The rally was sparked in part by the announcement of a potential US-EU trade deal, with President Trump stating that the European Union had agreed to purchase $750 billion worth of U.S. energy products. While the specifics of the agreement remain vague, the prospect of increased transatlantic energy trade has bolstered market sentiment, especially among U.S. producers seeking to expand their export footprint.


In addition, President Trump made headlines with fresh comments on the ongoing conflict in Ukraine, suggesting he may shorten the current 50-day deadline given to Russia to agree to a ceasefire. Expressing frustration with President Putin’s inaction, Trump reiterated his threat to impose sweeping 100% tariffs on Russian exports if no resolution is reached.


These remarks have heightened geopolitical tensions, raising the risk of further supply disruptions from Russia, one of the world’s top oil exporters. As a result, traders bid up crude prices on fears that tighter sanctions could restrict global supply.


Despite the short-term bullish momentum, longer-term risks continue to weigh on the outlook. Trump’s increasingly aggressive trade rhetoric has stoked concerns about a potential slowdown in global economic growth, which could, in turn, dampen long-term energy demand.


Moreover, the market remains cautious ahead of the upcoming OPEC+ meeting, where the group is widely expected to raise its production target once again. Such a move would raise the specter of oversupply, especially if global demand falters under the pressure of high interest rates and weak industrial activity in key economies.
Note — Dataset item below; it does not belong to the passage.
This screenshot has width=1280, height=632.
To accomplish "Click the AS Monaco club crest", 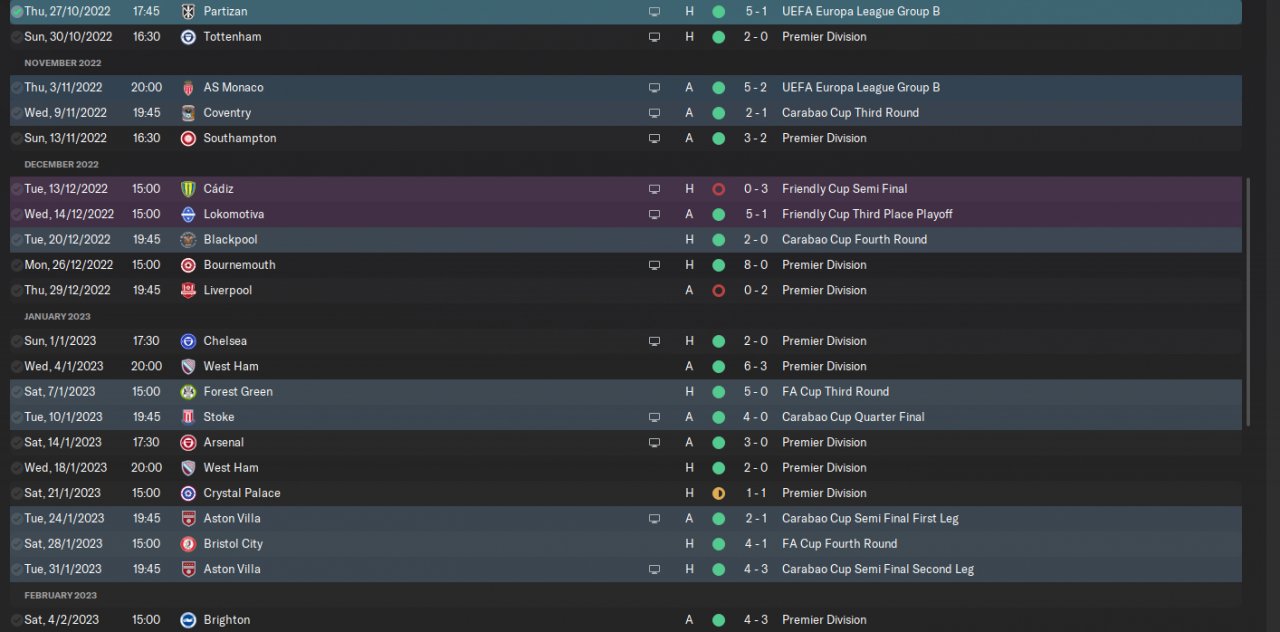I will click(x=188, y=88).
Meanwhile, diplomatic efforts are underway between the U.S. and China, as officials from both countries meet to discuss trade relations. There are growing signs that the existing tariff truce may be extended, which could offer some relief to global markets and support energy demand projections—particularly if it leads to more stable economic conditions in Asia.


Still, the oil market remains highly sensitive to policy shifts and diplomatic developments, and volatility is likely to persist as traders balance short-term geopolitical tailwinds against structural uncertainties.